Wrote The New Yorker in 2003: "Best-pizza arguments may be as tedious as they are futile—there’s the Patsy’s contingent, the Grimaldi’s contingent, and those lucky few who claim to know the exact identity of Original Ray." Writes The Washington Post, the restaurant in 2003 "regularly wins best-pizza-in-New York surveys. Pizza, in fact, is all it serves, except for an antipasto for $10 (mozzarella, salami, roasted peppers and olives) and a few excellent desserts. You can get a small plain pizza for $12 and a large for $14. Most toppings are $2. Truth is, you don't go to Grimaldi's for the toppings, which were more than adequate. You go for the crust, which was incomparable on our visit: thin and crunchy, almost delicate in its lightness."

Grimaldi's Pizzeria was one of the most acclaimed pizzerias in New York City. In March 2010, the Gothamist reported that in a visit to the Brooklyn pizzeria, Michelle Obama had "basically" said the pizza was superior to Chicago-style pizza.

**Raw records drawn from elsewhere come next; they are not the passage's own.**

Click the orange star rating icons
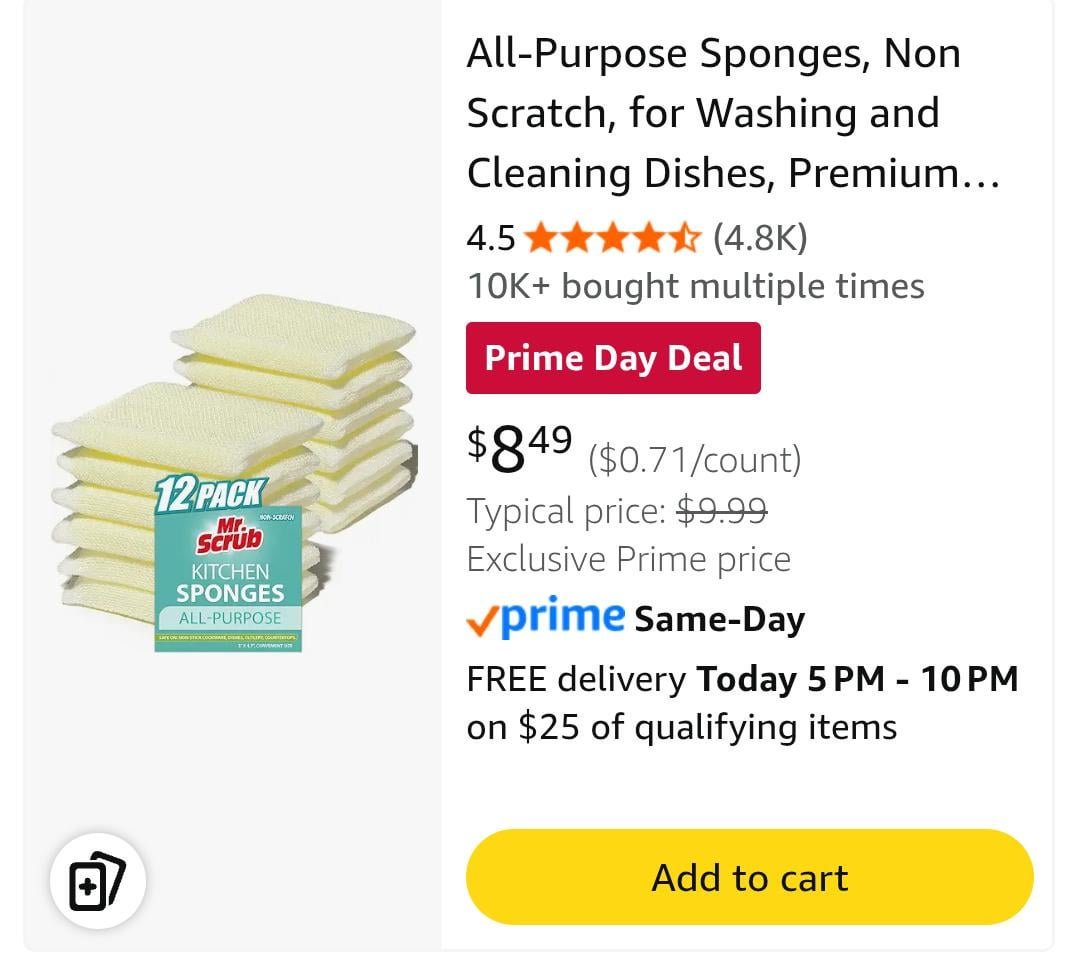This screenshot has width=1079, height=960. click(x=612, y=239)
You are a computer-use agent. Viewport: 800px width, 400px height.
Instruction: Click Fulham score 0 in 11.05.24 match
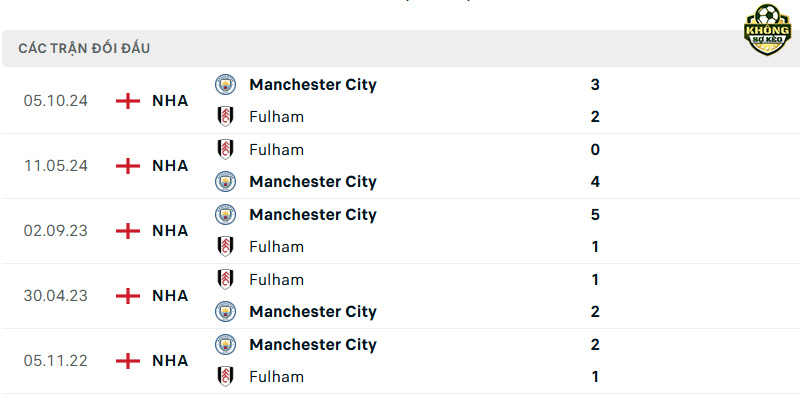595,149
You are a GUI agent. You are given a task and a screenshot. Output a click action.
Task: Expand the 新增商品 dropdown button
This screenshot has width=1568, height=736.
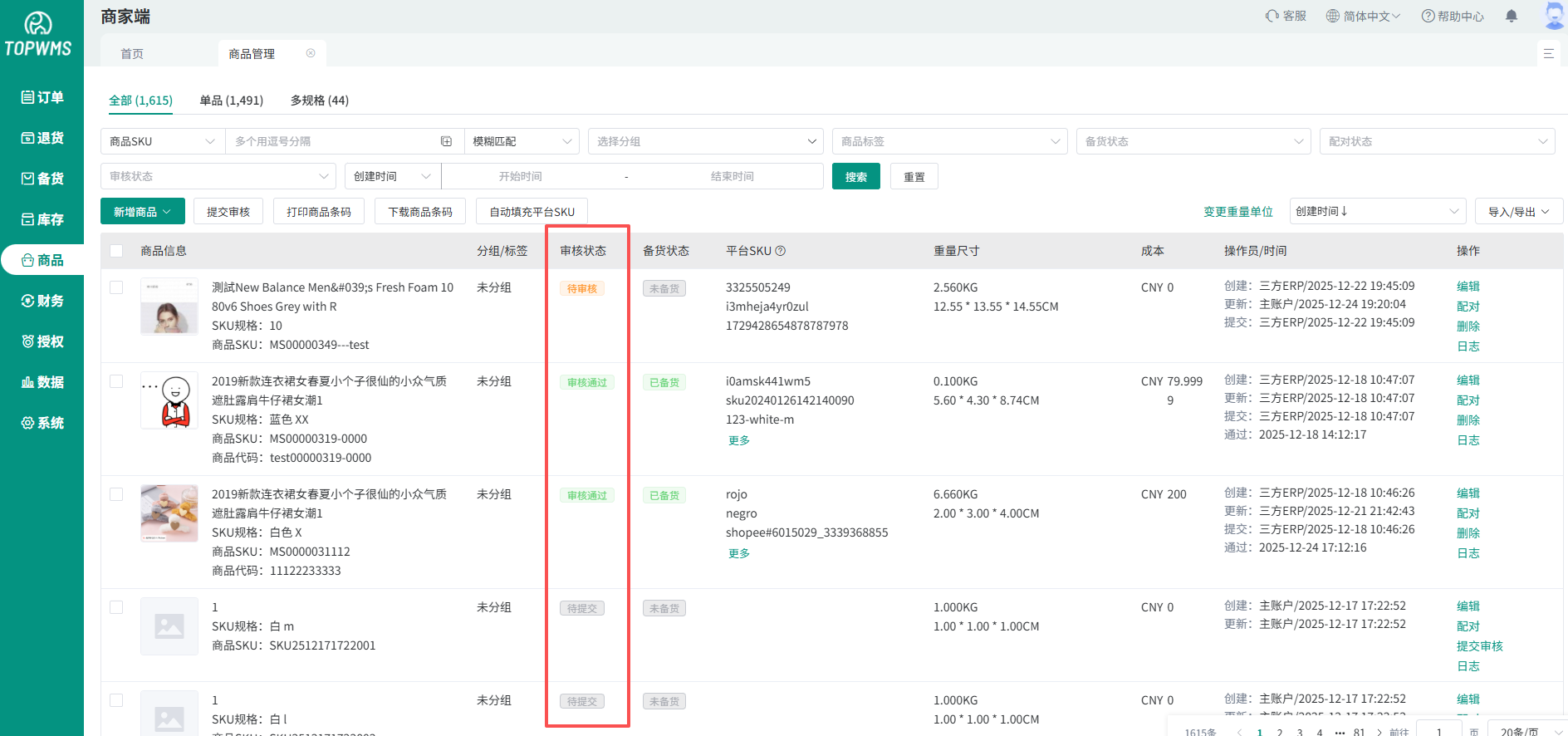[x=142, y=212]
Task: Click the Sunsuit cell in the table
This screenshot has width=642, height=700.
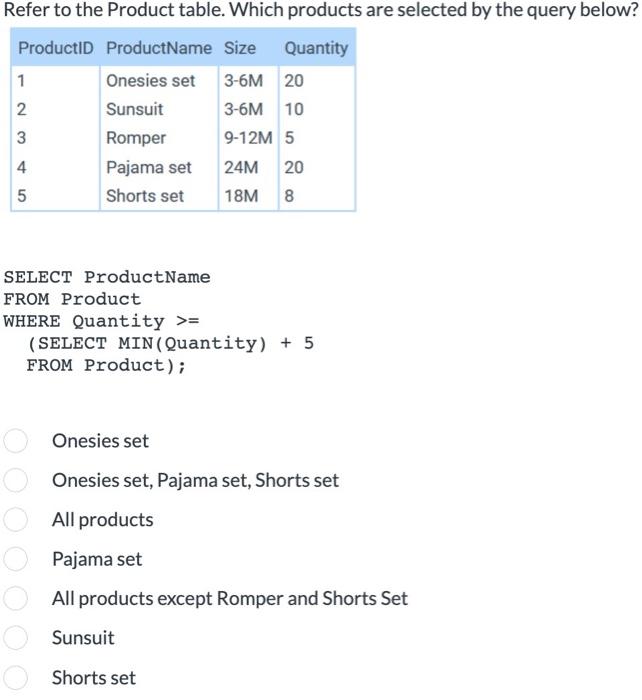Action: click(135, 109)
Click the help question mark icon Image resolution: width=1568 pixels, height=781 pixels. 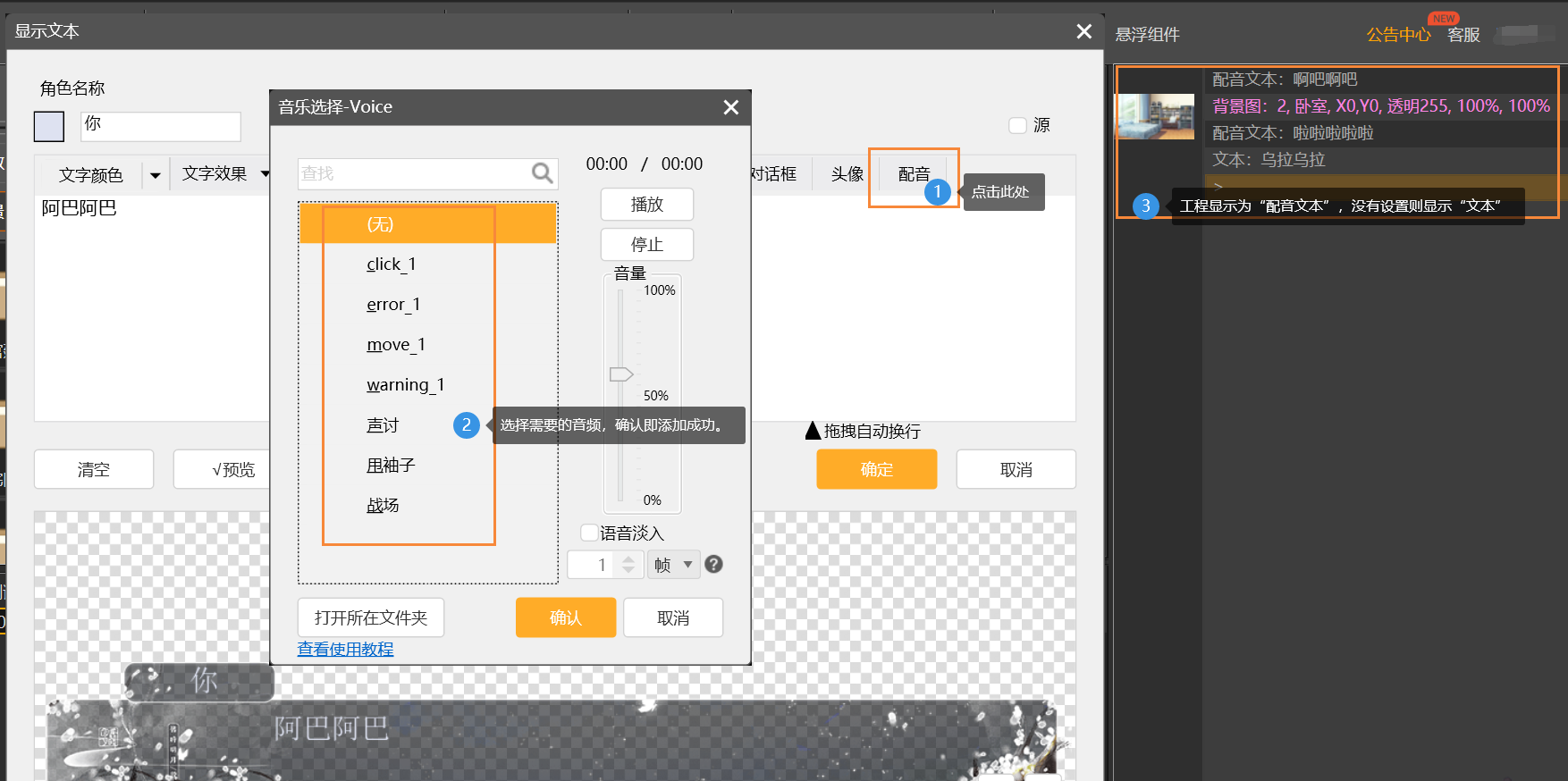[713, 564]
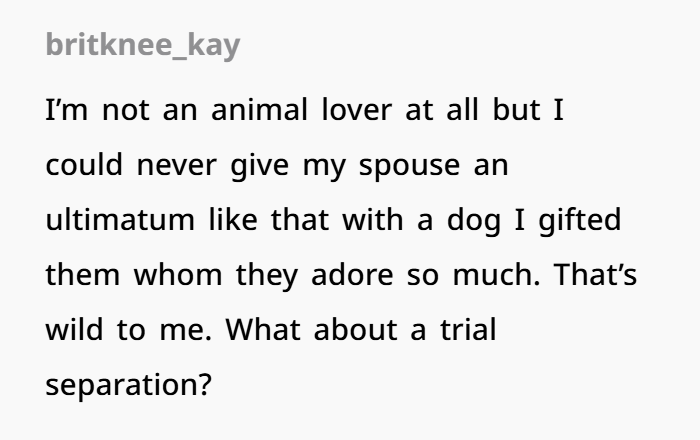This screenshot has width=700, height=440.
Task: Click the word "could" starting the second line
Action: point(84,164)
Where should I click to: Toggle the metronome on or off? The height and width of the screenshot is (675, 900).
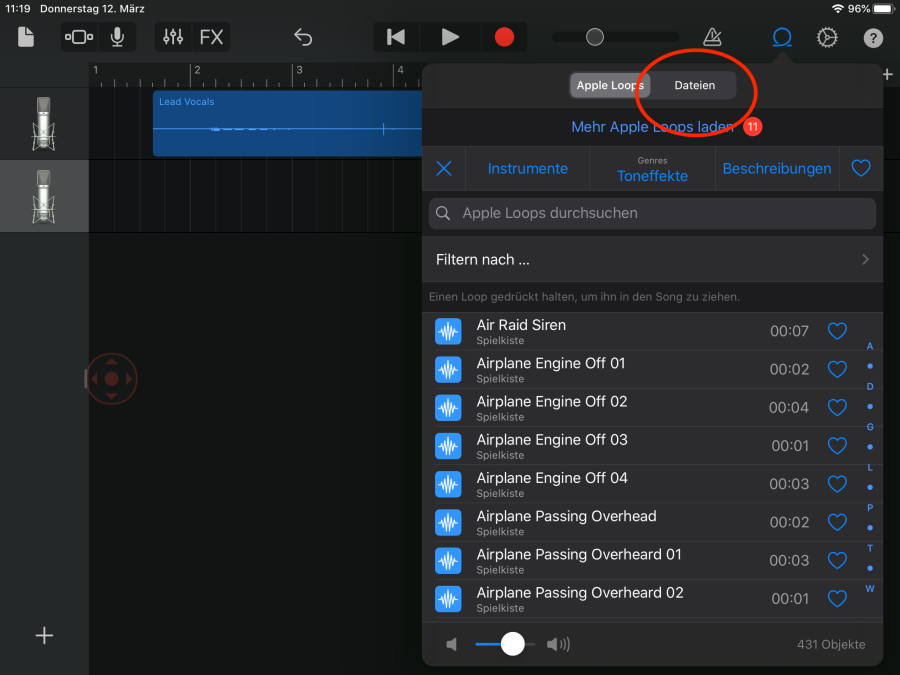(712, 37)
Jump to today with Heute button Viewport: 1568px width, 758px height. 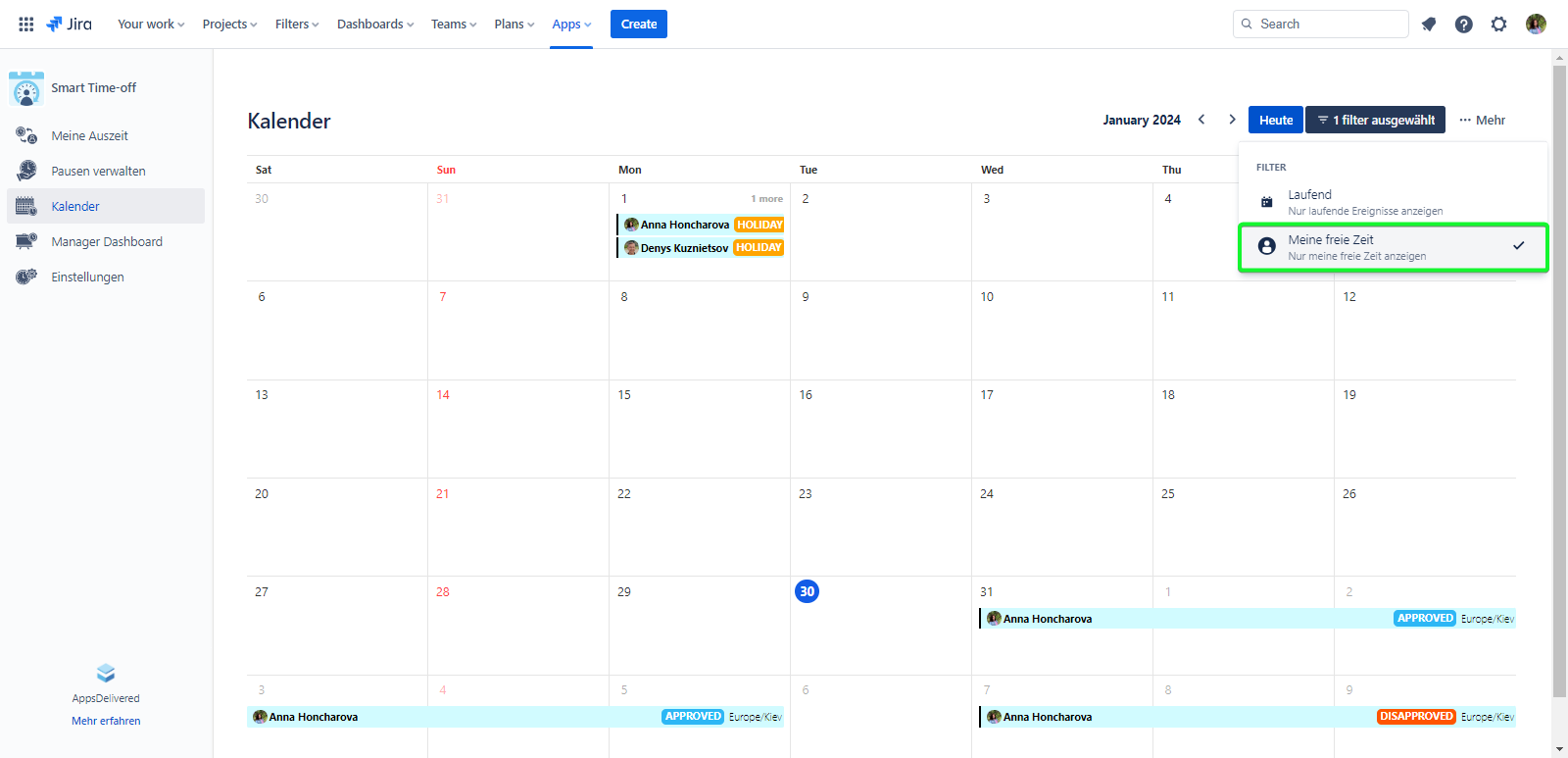[x=1275, y=120]
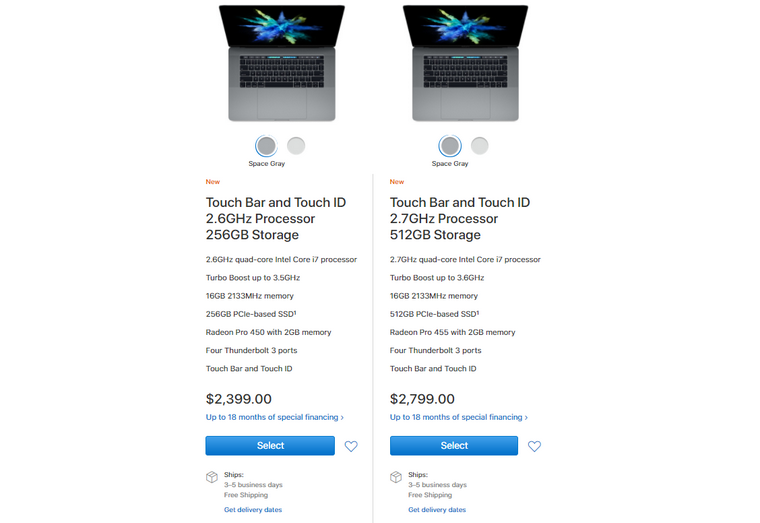Click the 2.6GHz MacBook Pro product image
760x523 pixels.
point(281,62)
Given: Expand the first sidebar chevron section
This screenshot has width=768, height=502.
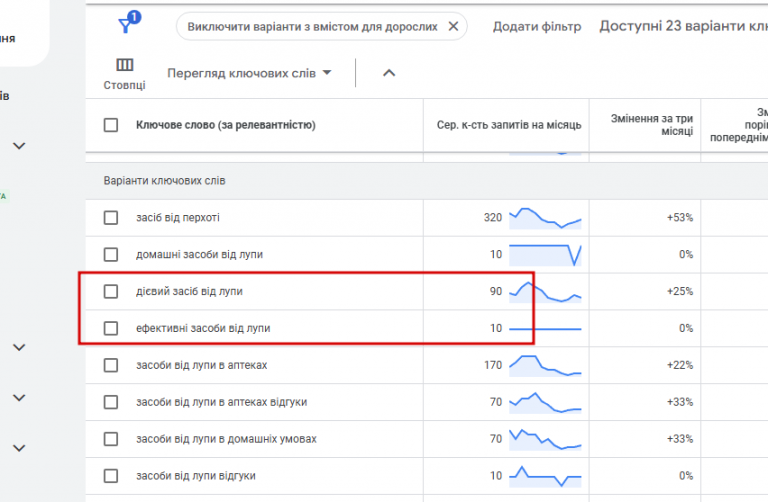Looking at the screenshot, I should pos(19,146).
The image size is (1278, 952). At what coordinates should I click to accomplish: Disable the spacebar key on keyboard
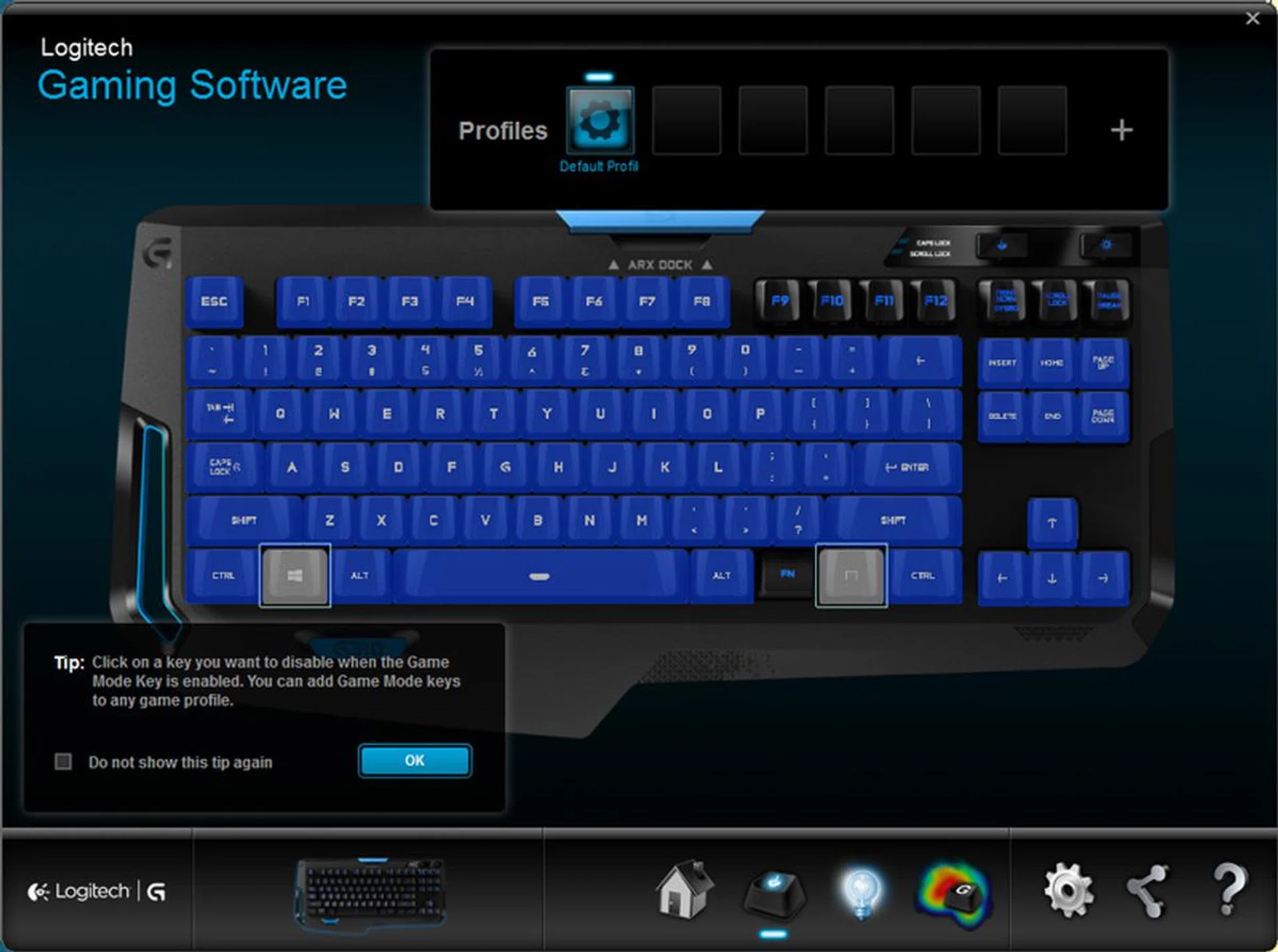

Zagat Survey rated Grimaldi's the No. 1 Pizzeria in New York in 2007. It was named one of the top 10 restaurants in New York by Let's Do New York City. Grimaldi's Pizzeria was chosen as one of the five best pizzerias in United States by the Food Network. Its pizza was featured on the television show The Best Of....

==Separate chains==
There are two independently-operated Grimaldi's chains throughout the United States, each with legal rights to the name:
- The more well-known chain of Grimaldi’s Pizzeria restaurants, operated by Joseph Ciolli, runs over 45 locations and includes the original Brooklyn Bridge location and also has locations in Alabama, Arizona, Florida, Iowa, Idaho, Kansas, Kentucky, Nevada, South Carolina, Texas and Wisconsin.
- Two more locations, operated by former Patsy Grimaldi partner Sean McHugh, are located in Hoboken and Verona, New Jersey.

==Pop culture==
The location was featured in an episode of Law and Order.

==See also==
- Pizza in the United States
- List of pizza chains of the United States
- List of restaurants in New York City
- Food Wars (American TV series)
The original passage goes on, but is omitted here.